- **DATA TO PROCESS**
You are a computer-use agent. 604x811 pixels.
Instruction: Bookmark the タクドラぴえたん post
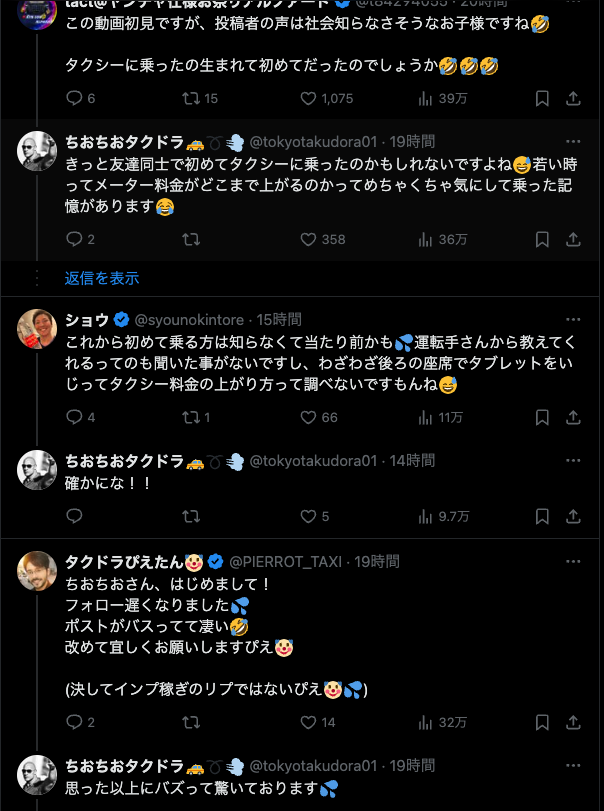[541, 722]
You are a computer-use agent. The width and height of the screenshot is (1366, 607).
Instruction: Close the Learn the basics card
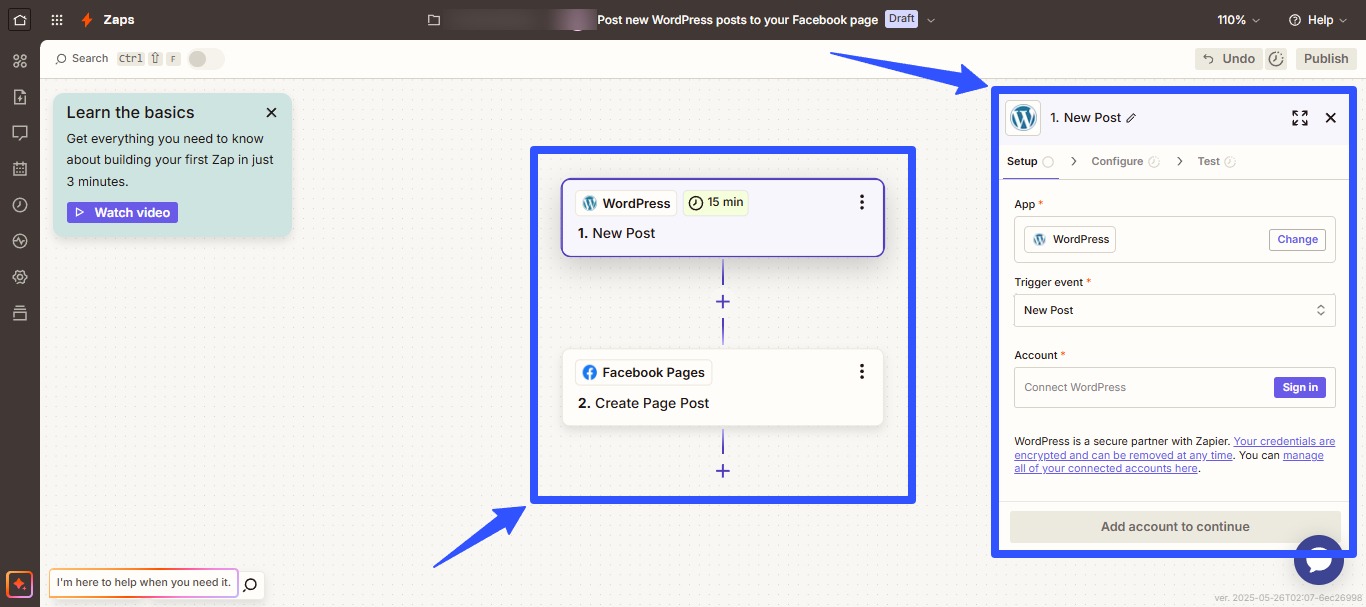[x=271, y=113]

- **YOUR TASK**
Omit the images; transcribe the listing verbatim.

- **SOLUTION FOR THIS TASK**
You are a computer-use agent. 604x811 pixels.
Instruction: Bookmark the タクドラぴえたん post
[541, 722]
You are a computer-use agent. The width and height of the screenshot is (1366, 607).
Instruction: Close the Learn the basics card
[x=271, y=113]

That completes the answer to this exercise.